• [Given text]:

Laplace Approximation¶

deepuq exposes Laplace methods through LaplaceWrapper with six Hessian structures: diag, fisher_diag, lowrank_diag, block_diag, kron, and full.

1) Motivation¶

Modern neural networks are often accurate in-domain but can be confidently wrong away from training support. Laplace approximation adds a Bayesian posterior layer on top of a trained MAP network, so predictions include both central tendency and confidence.

The practical idea is simple: optimize once for a MAP point, then approximate the local posterior geometry around that point.

2) What Uncertainty Is Quantified¶

The method primarily quantifies epistemic uncertainty via posterior weight uncertainty.

With parameter samples \(\{\theta^{(s)}\}_{s=1}^S\):

\[ \mu(x)=\frac{1}{S}\sum_{s=1}^S f(x;\theta^{(s)}) \]

\[ \sigma^2_{\mathrm{epi}}(x)= \frac{1}{S}\sum_{s=1}^S\left(f(x;\theta^{(s)})-\mu(x)\right)^2 \]

For regression, the predictive variance returned by deepuq is:

\[ \sigma^2_{\mathrm{pred}}(x)=\sigma^2_{\mathrm{epi}}(x)+\hat\sigma^2_{\varepsilon} \]

where \(\hat\sigma^2_{\varepsilon}\) is an empirical residual-noise estimate.

For classification, predictive probabilities are Monte Carlo averaged:

\[ \bar p(y\mid x)= \frac{1}{S}\sum_{s=1}^S p(y\mid x,\theta^{(s)}) \]

3) Mathematical Setup / Notation¶

Dataset and parameters:

\[ \mathcal D=\{(x_i,y_i)\}_{i=1}^N, \qquad \theta\in\mathbb R^P \]

MAP estimator:

\[ \theta^*=\arg\min_{\theta}\,\mathcal J(\theta), \qquad \mathcal J(\theta)=-\log p(\mathcal D\mid\theta)-\log p(\theta) \]

With isotropic Gaussian prior:

\[ p(\theta)=\mathcal N(0,\lambda^{-1}I),\qquad \lambda>0 \]

Canonical Laplace posterior:

\[ q(\theta\mid\mathcal D)=\mathcal N\!\left(\theta^*,\Lambda^{-1}\right) \]

\[ \Lambda\approx H(\theta^*)+\lambda I+\epsilon I \]

where \(H(\theta^*)\) is a local curvature surrogate and \(\epsilon>0\) is damping.

• [Request A]: Can you rewrite the records starting at the line containing "Click the 刷新 button" and ending at the end of the records, changing "Pick" to "Choose" and leaving all else the same? Omit the pictures from your answer.

• [Data lines]:
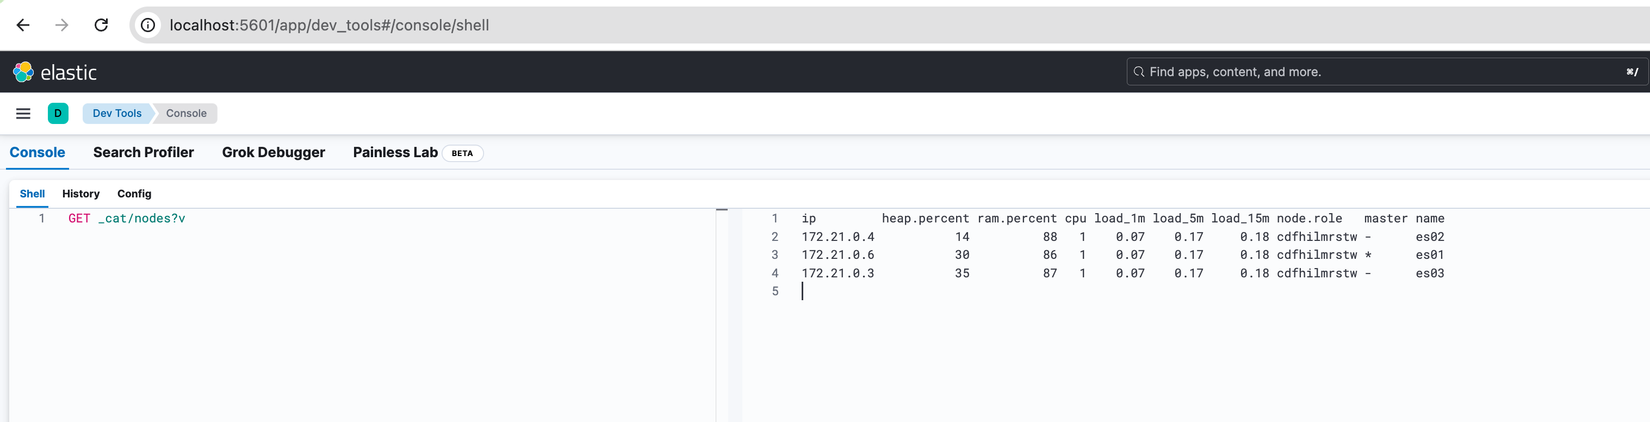Open the History sub-tab
The height and width of the screenshot is (422, 1650).
[x=81, y=194]
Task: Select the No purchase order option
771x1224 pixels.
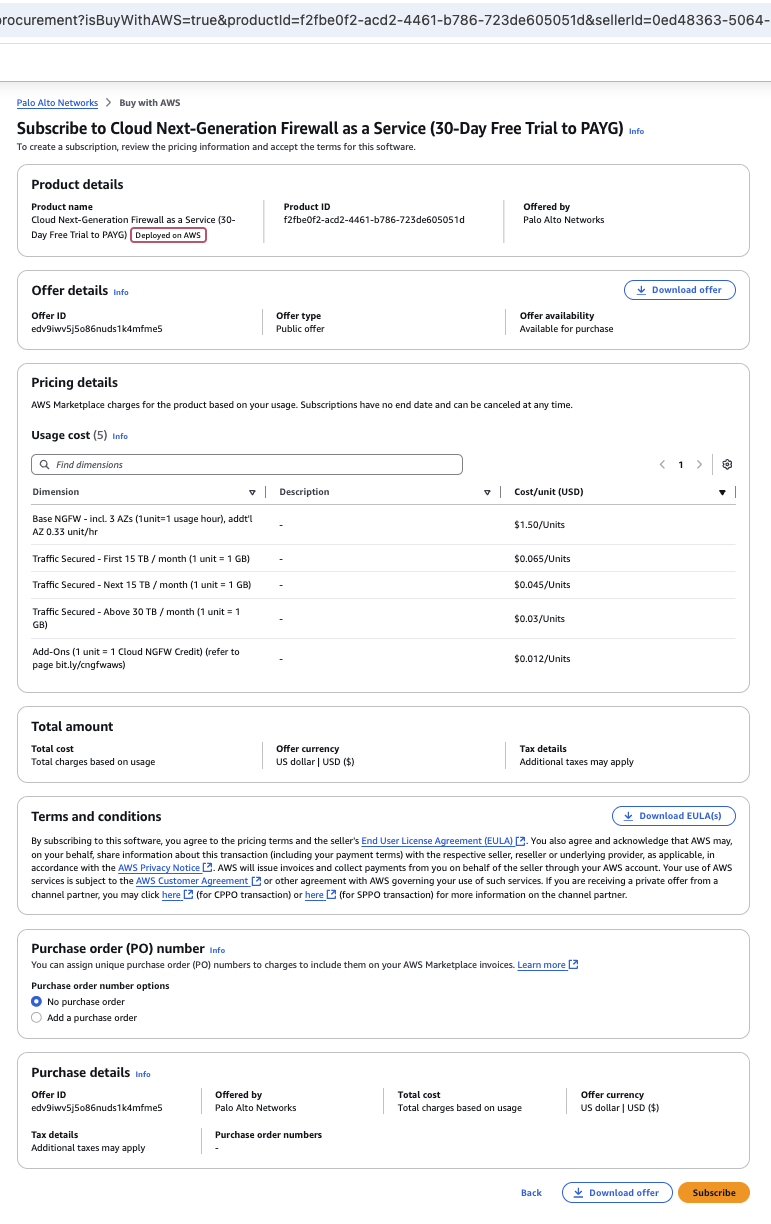Action: 37,1001
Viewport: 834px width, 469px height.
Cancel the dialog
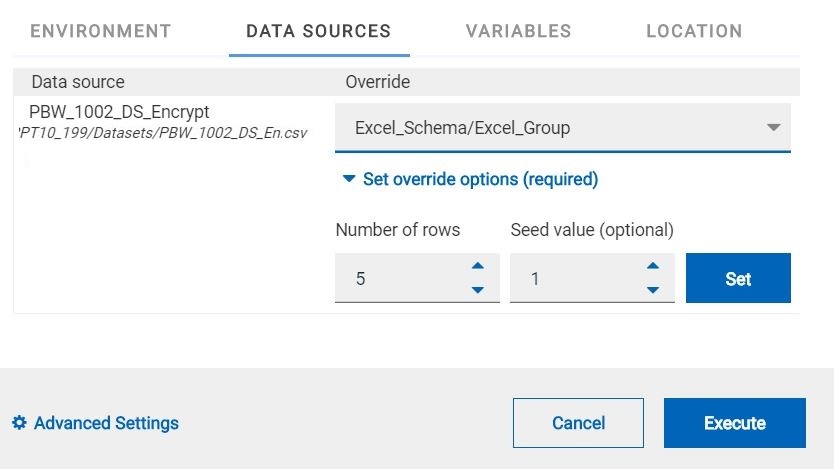[578, 423]
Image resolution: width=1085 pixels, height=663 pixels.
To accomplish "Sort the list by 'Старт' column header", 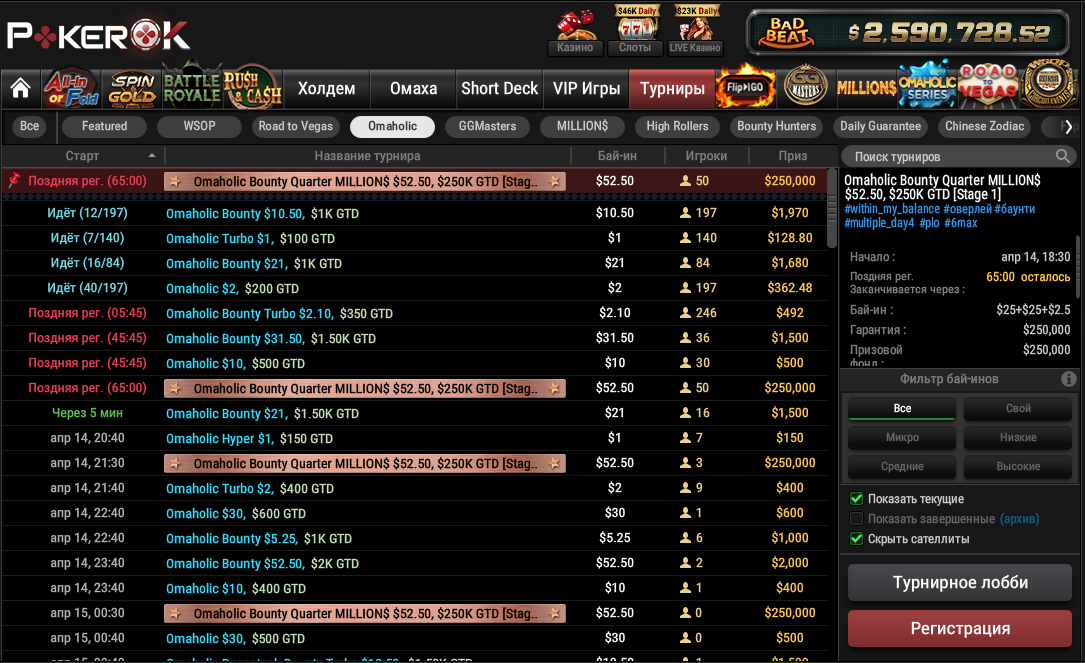I will [x=83, y=156].
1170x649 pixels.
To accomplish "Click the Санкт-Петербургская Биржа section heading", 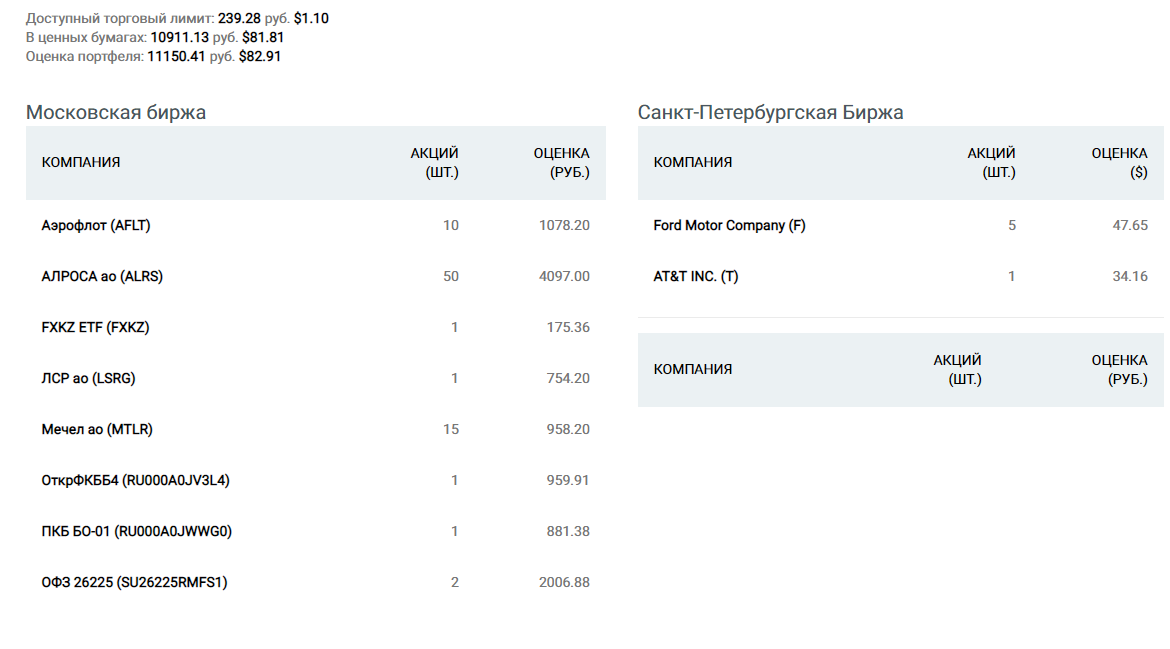I will pos(770,112).
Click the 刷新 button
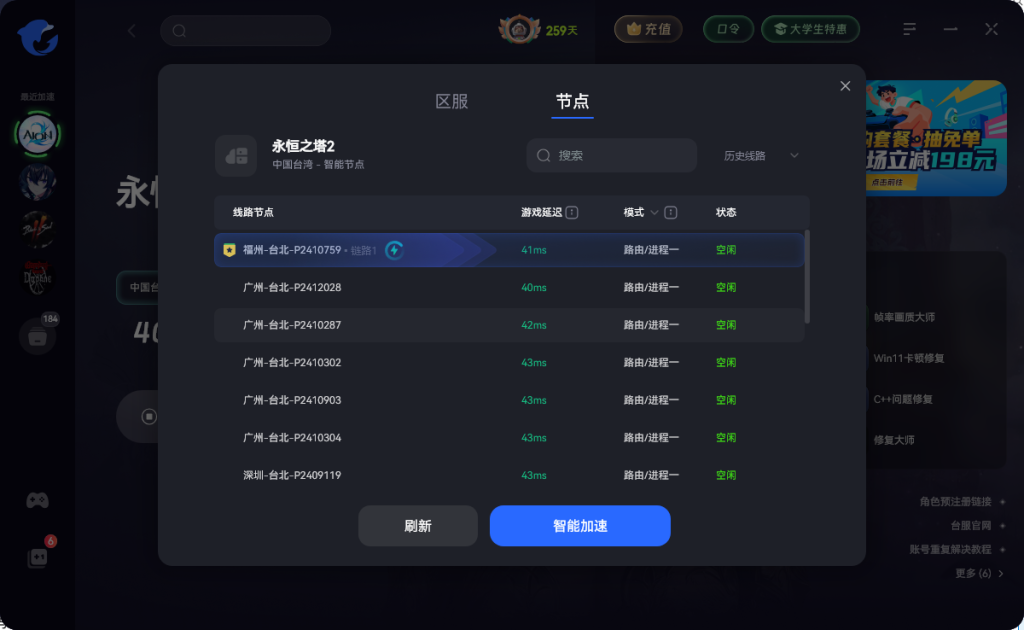Image resolution: width=1024 pixels, height=630 pixels. click(418, 526)
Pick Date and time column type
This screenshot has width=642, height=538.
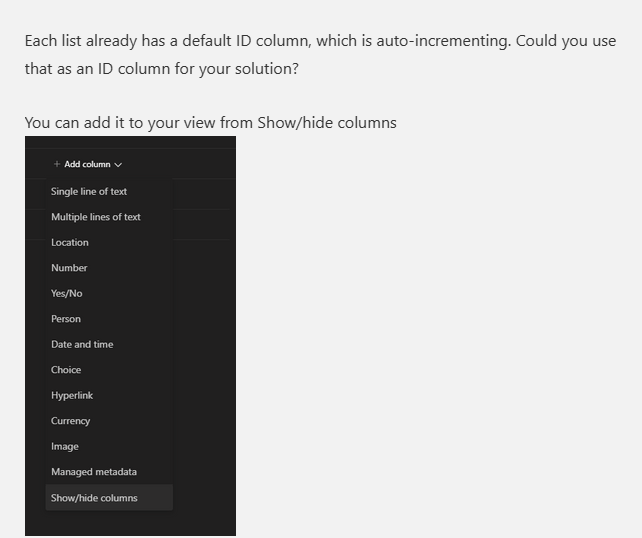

• [Request B]:
Answer these questions about the Laplace approximation text, one per line:
(i) How many Hessian structures does LaplaceWrapper expose?
(ii) What type of uncertainty does the method primarily quantify?
(iii) What does \(\epsilon\) represent in the approximation of \(\Lambda\)?

• [Correct result A]:
Click the 刷新 button
Image resolution: width=1024 pixels, height=630 pixels. click(418, 526)
Choose Date and time column type
This screenshot has width=642, height=538.

• [Correct result B]:
(i) Six.
(ii) Epistemic uncertainty.
(iii) Damping.